- THE TASK -
Everything from the line that has "At what coordinates should I click to accomplish: Click" to the last line of the listing must be repeated exactly, and nothing more; omit the pictures.
——
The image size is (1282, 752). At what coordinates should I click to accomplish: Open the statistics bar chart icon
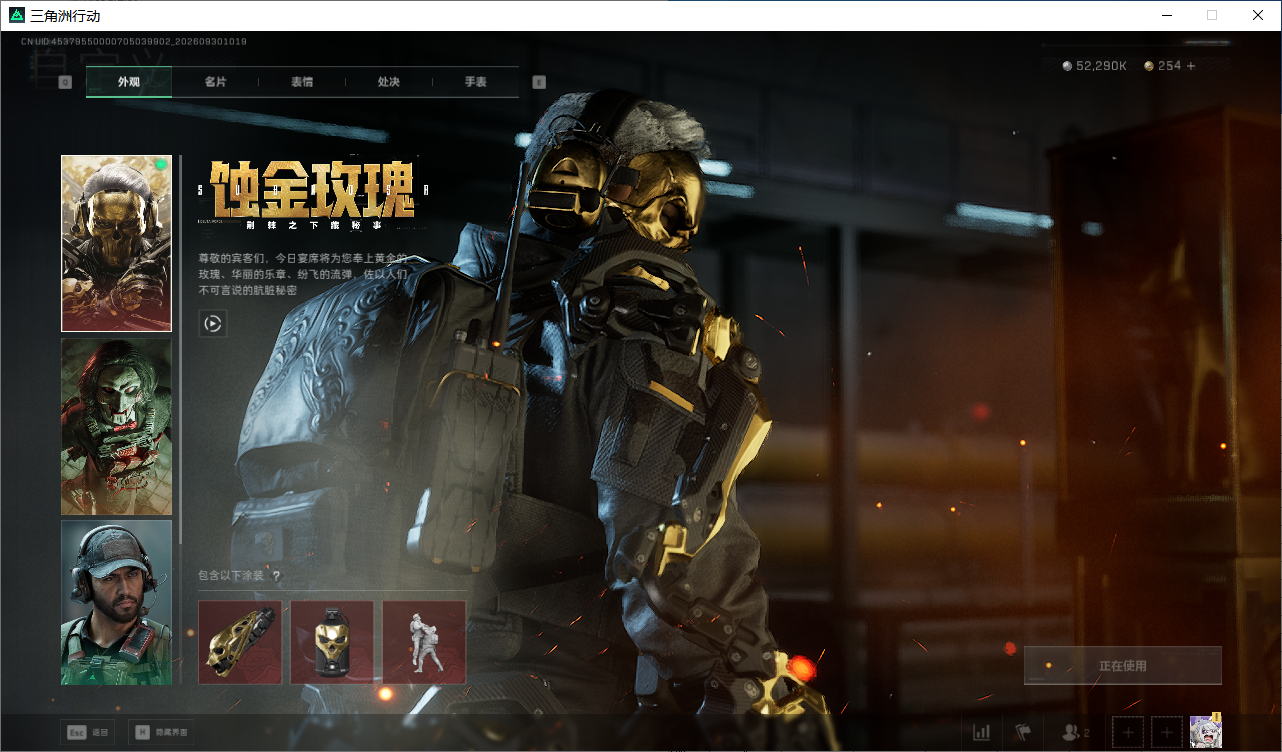pyautogui.click(x=982, y=733)
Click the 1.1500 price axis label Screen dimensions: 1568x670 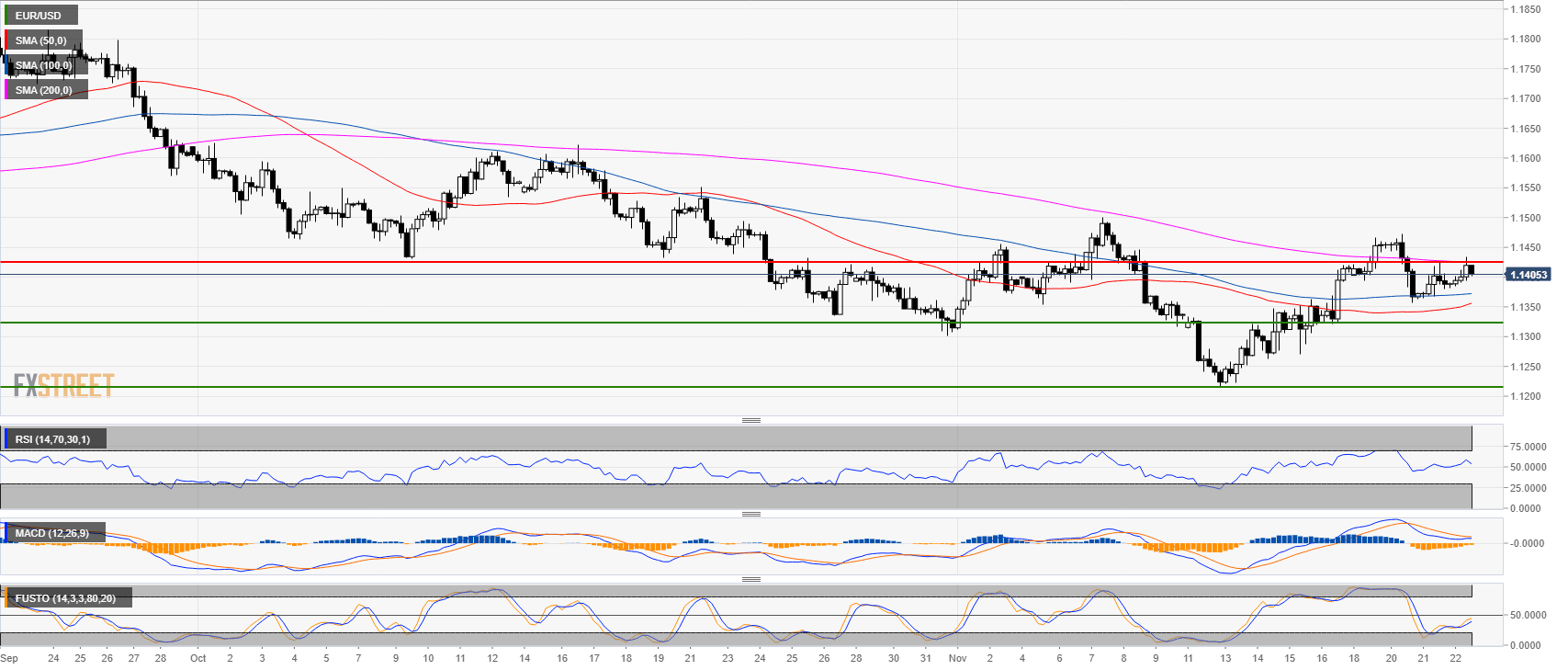(x=1526, y=219)
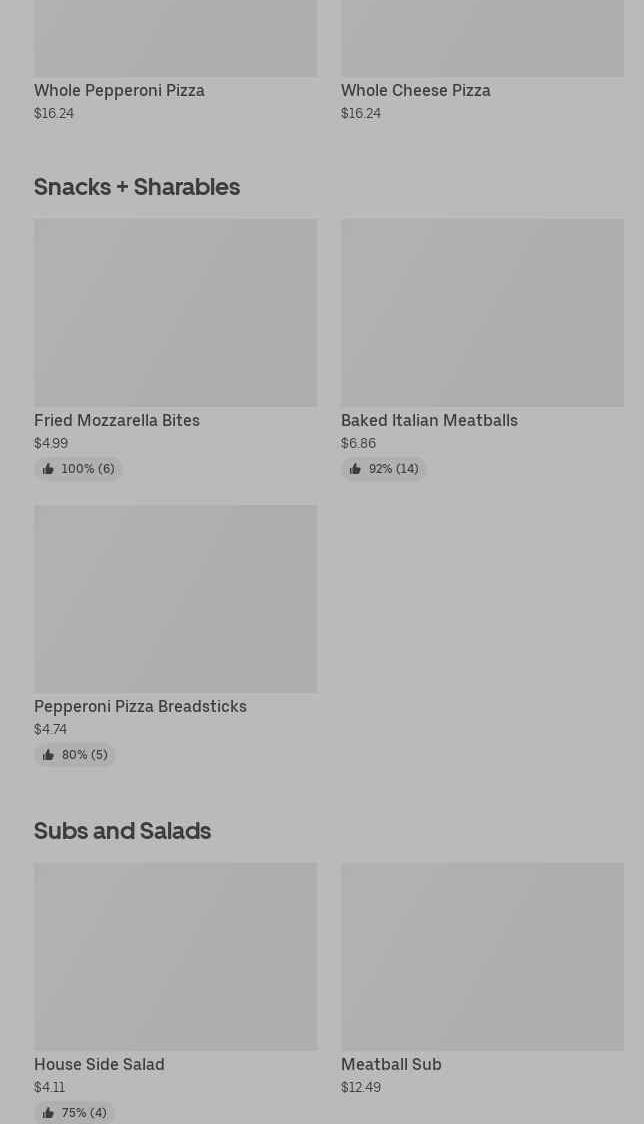The image size is (644, 1124).
Task: Click the Fried Mozzarella Bites item name
Action: 117,420
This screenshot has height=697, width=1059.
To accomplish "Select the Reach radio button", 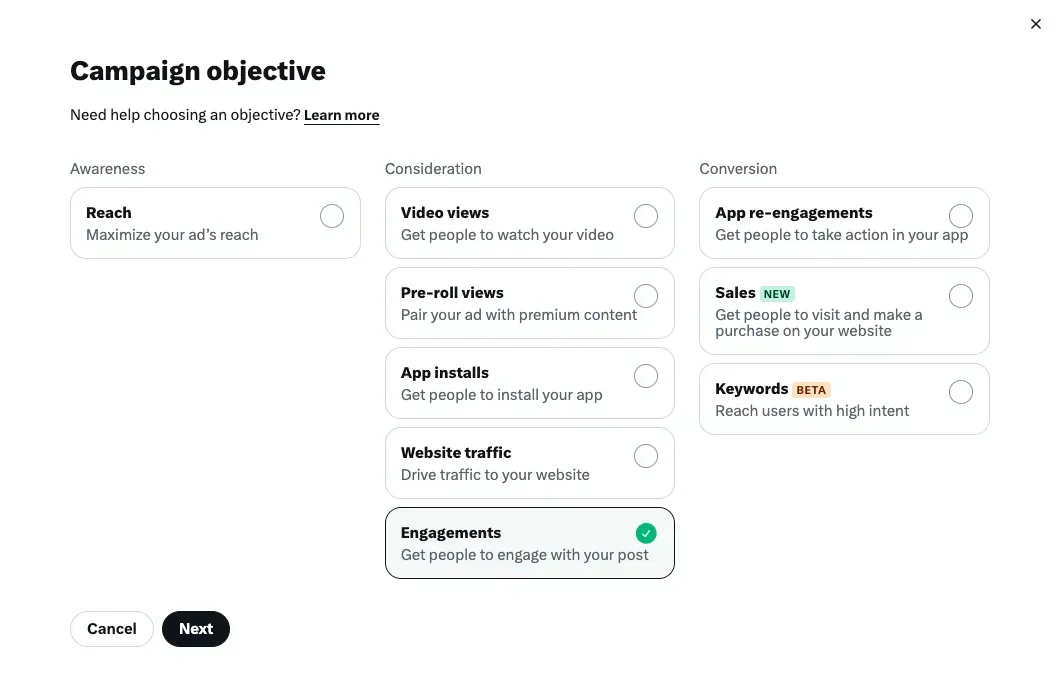I will [x=332, y=216].
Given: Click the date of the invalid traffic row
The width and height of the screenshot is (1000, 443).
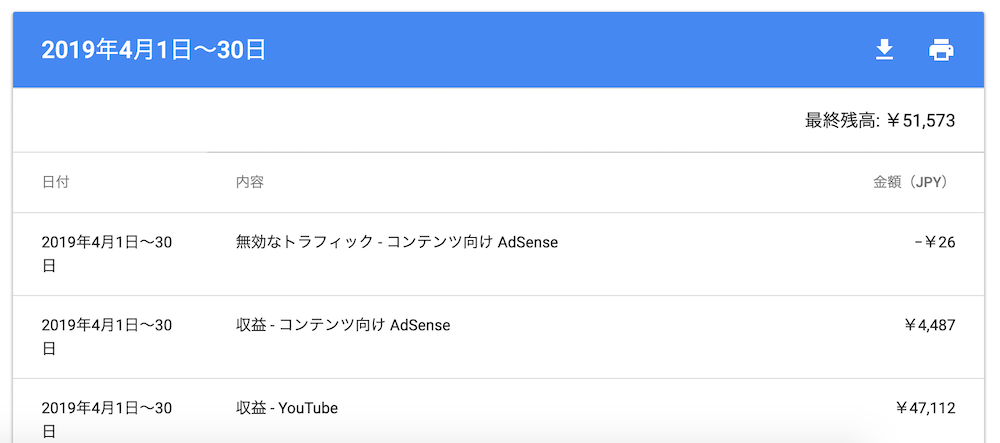Looking at the screenshot, I should click(107, 254).
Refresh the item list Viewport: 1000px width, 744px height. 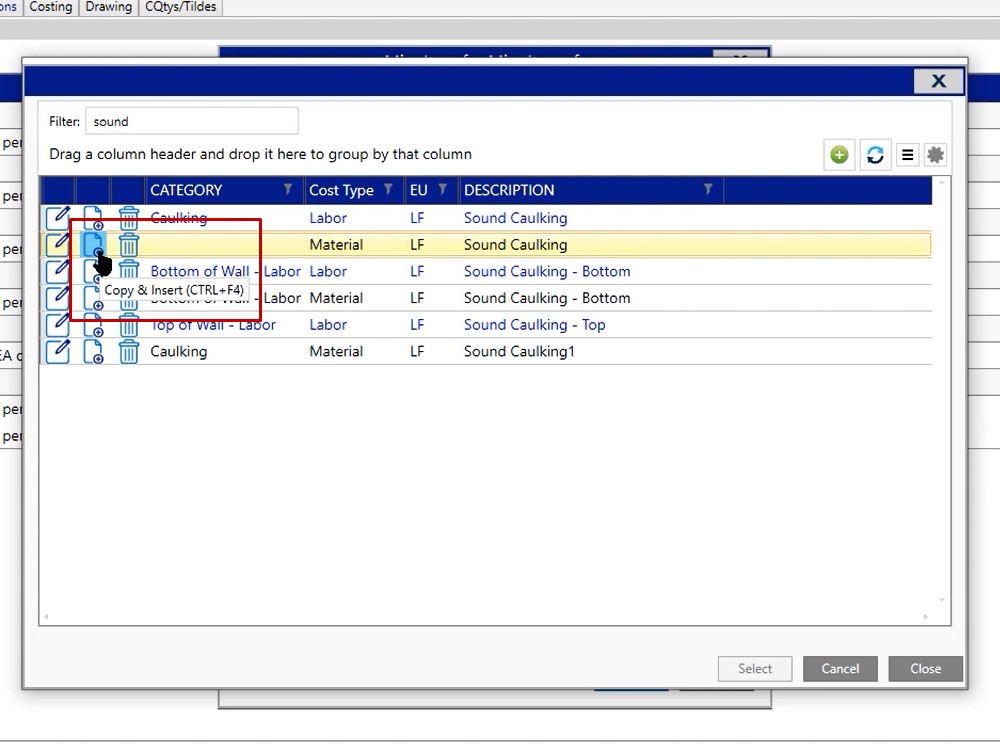(875, 155)
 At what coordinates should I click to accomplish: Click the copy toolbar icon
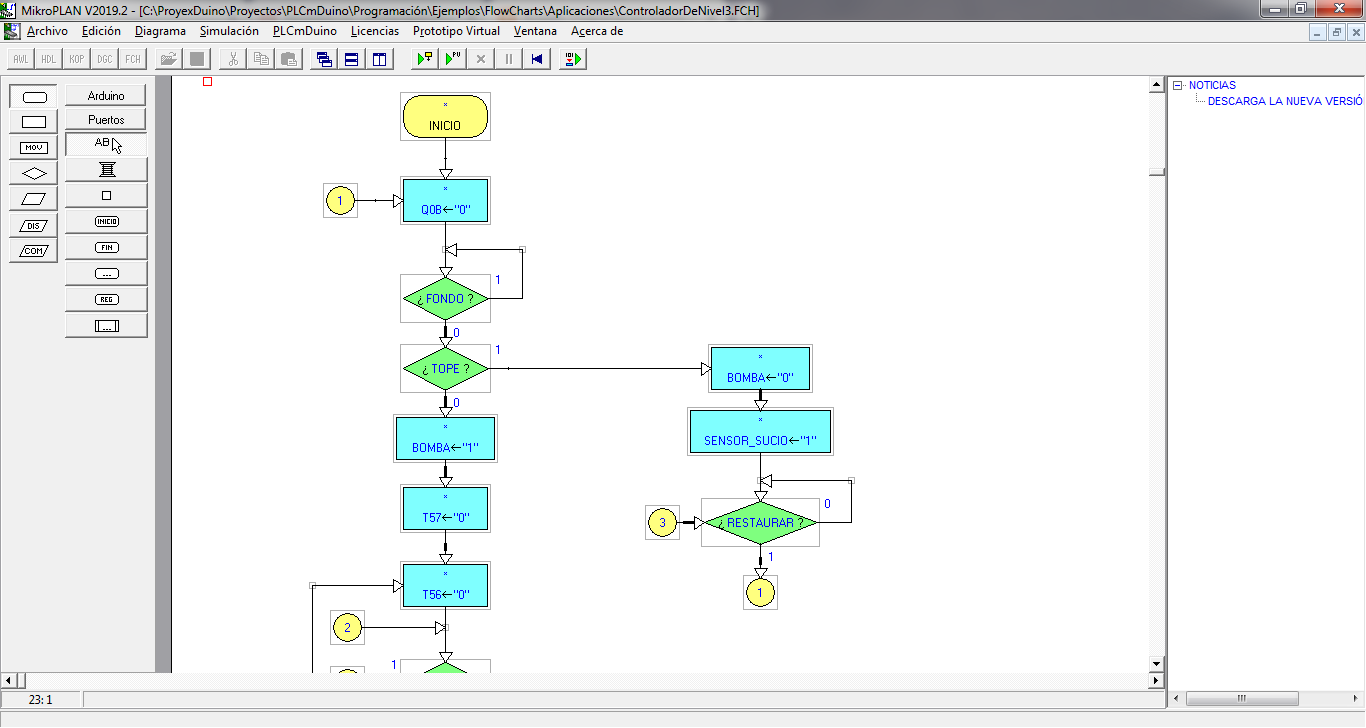pos(260,58)
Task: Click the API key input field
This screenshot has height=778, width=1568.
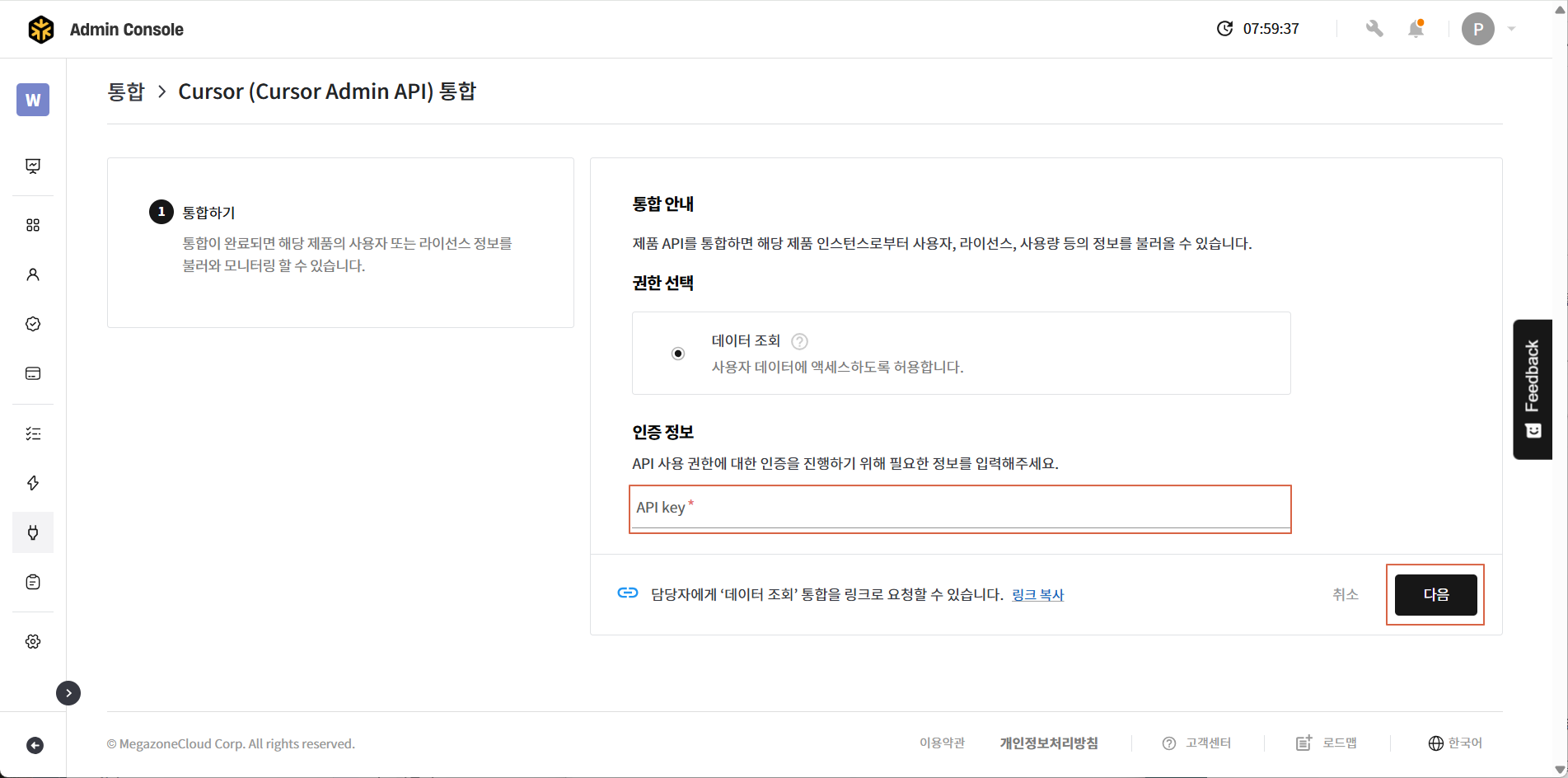Action: click(x=960, y=509)
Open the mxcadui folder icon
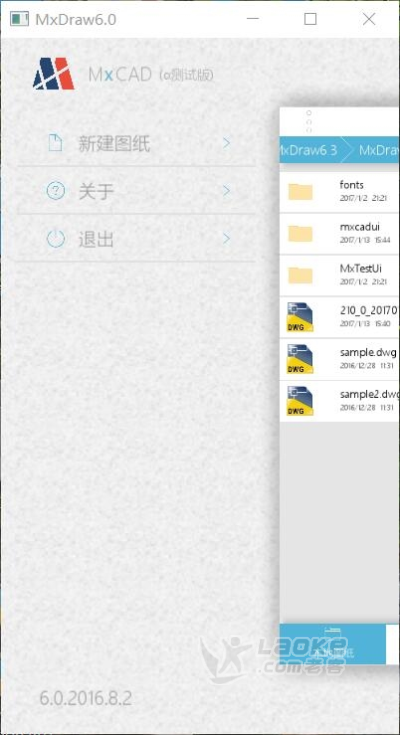This screenshot has width=400, height=735. 300,233

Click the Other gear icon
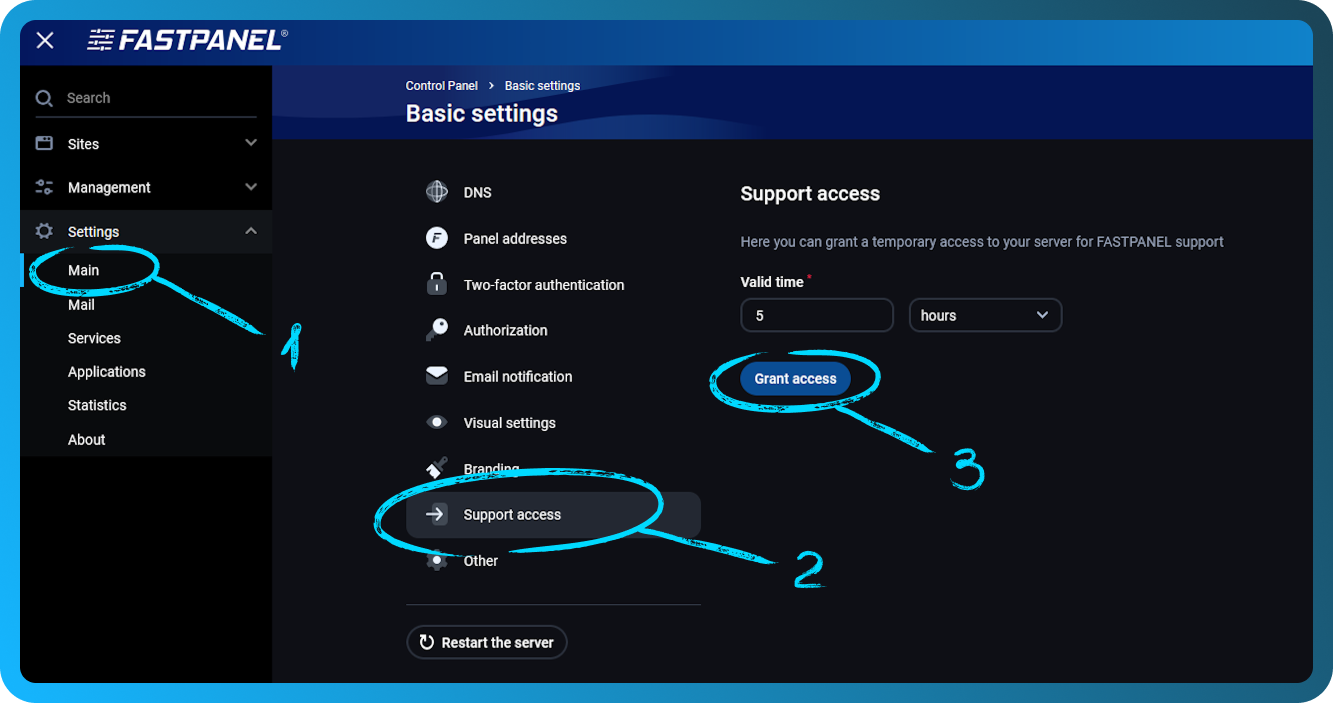pyautogui.click(x=437, y=560)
——
- RESULT -
 At what coordinates should I click to accomplish: Click the copy toolbar icon
pos(260,58)
Task: Click the API key input field
This screenshot has height=778, width=1568.
Action: click(x=960, y=509)
Open the mxcadui folder icon
This screenshot has width=400, height=735. 300,233

Click the Other gear icon
pyautogui.click(x=437, y=560)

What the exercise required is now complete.